V.A.- En comparación con Europa y el resto del mundo, viendo sobre todo algunos proyectos maravillosos y la decidida apuesta política en países que no siempre son “del primer mundo”, creo que estamos bastante atrás. Esto de los servicios smart todavía se ve como una excentricidad tecnológica, algo incluso alejado de la realidad, y seguramente es porque no lo hemos explicado bien ya que en absoluto es así. De las ciudades valencianas que he mencionado la mejor posicionada a nivel estatal y mundial es Valencia. Antes hablamos de su mayor potencia en cuanto a medios pero que conste que con esto no pretendemos quitarle ni un ápice de mérito. El sistema inteligente de regulación del tráfico de la ciudad de Valencia es de lo mejor de Europa en su ámbito. Estuve visitando el centro de regulación y control de datos y me pareció un proyecto smart de primer nivel. En cuanto al resto de ciudades, me van a permitir que barra para casa. Como ex responsable del proyecto Smart City de Alzira les podría hablar mucho de varias de nuestras iniciativas. Si tuviera que destacar una me quedo con el sistema de prevención temprana de incendios, y no porque haya recibido premios sino porque de verdad conseguimos acabar con los incendios intencionados (o detectarlos rapidísimamente) al colocar torres provistas de dispositivos optrónicos (cámaras) y sensores térmicos. Este proyecto es un servicio inteligente “químicamente puro”, un paradigma, ya que cumple todos los requisitos smart: soluciona un grave problema de la sociedad, incorpora tecnología, ahorra recursos, mejora el servicio público, cuida el medio ambiente, y mejora la calidad de vida de las personas en el presente y en el futuro.

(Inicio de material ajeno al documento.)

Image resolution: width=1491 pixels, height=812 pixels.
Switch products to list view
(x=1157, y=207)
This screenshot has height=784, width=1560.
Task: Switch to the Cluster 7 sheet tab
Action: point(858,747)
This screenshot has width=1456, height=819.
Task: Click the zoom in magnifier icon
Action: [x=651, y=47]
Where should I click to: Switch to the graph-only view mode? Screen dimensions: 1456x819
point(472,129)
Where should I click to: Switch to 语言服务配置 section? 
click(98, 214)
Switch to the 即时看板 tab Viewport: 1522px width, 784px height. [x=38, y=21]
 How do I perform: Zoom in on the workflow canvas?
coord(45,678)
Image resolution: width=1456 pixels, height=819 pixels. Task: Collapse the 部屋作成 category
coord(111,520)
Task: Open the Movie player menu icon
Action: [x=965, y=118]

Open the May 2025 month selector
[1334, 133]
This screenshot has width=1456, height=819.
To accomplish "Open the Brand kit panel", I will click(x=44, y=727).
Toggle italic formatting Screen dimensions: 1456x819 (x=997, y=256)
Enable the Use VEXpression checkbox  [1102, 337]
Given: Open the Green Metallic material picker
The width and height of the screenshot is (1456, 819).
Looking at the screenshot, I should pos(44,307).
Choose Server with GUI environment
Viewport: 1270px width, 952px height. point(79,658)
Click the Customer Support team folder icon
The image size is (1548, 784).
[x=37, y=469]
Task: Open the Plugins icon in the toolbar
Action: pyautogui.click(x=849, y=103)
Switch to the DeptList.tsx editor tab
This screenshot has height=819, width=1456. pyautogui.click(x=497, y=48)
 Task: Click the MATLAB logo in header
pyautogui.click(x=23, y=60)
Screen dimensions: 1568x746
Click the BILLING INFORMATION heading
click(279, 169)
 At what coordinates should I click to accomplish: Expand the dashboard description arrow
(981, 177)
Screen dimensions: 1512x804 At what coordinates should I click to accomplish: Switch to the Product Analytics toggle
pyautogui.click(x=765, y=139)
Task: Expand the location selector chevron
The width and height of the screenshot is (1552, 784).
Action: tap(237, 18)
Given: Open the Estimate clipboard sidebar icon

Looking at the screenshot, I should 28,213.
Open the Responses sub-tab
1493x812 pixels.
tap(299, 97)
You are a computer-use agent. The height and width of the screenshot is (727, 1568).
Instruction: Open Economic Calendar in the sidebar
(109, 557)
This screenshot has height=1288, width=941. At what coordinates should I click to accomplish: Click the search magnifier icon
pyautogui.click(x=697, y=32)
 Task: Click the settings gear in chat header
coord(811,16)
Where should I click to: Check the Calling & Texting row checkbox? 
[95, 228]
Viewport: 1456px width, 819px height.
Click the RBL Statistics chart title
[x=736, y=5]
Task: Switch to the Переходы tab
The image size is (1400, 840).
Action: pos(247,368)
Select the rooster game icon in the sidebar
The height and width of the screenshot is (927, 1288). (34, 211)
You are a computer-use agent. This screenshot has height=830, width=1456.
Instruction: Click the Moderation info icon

LEVANTE EMV.- ¿Qué significa el concepto de territorio inteligente, la nueva fase o estadio superior al de Ciudad Inteligente? ¿Qué puede avanzarnos sobre los futuros territorios inteligentes?
V.A.- Es una buena pregunta. Todo esto de lo que hemos hablado, aunque no lo parezca, está más bien anticuado. De nada sirve que Valencia sea una Smart City si los servicios que se prestan en su área metropolitana no están integrados o no son nada “inteligentes”, ya que afectan prácticamente al mismo núcleo de población. Podemos hablar incluso de desigualdad, ya que no es justo disfrutar de un nivel mayor o menor de calidad de los servicios públicos según el municipio en el que uno está empadronado. Está claro que el territorio de una ciudad, un municipio al fin y al cabo con su Ayuntamiento, es el término municipal, pero Europa defiende desde hace unos años otro modelo de gestión inteligente mucho más coherente que ampliaría ese ámbito territorial a un territorio más o menos homogéneo en el que tenga sentido que los servicios públicos se presten de una manera coordinada, conectada y optimizada. Hablamos de territorios superiores a un término municipal e inferiores a una provincia. Podríamos hablar de áreas metropolitanas inteligentes, de comarcas inteligentes, de “superciudades” (un concepto muy interesante), o de islas inteligentes. Precisamente en la actualidad, como Secretario General del Consell Insular de Ibiza, hemos ayudado a impulsar un proyecto de este tipo porque, como decimos, tiene mucho más sentido en este caso una Smart Island que varios Ayuntamientos limítrofes haciendo la guerra por su cuenta. Obviamente este tipo de proyectos que integran a tantos actores, no ya solo un Ayuntamiento y su tejido social-empresarial sino varias Administraciones Públicas, requieren de muchísima coordinación. Pero vale la pena. Este es el tipo de inversiones que tenemos que abordar con el dinero de los contribuyentes, porque buscan soluciones a sus problemas y porque redundan directamente en su calidad de vida.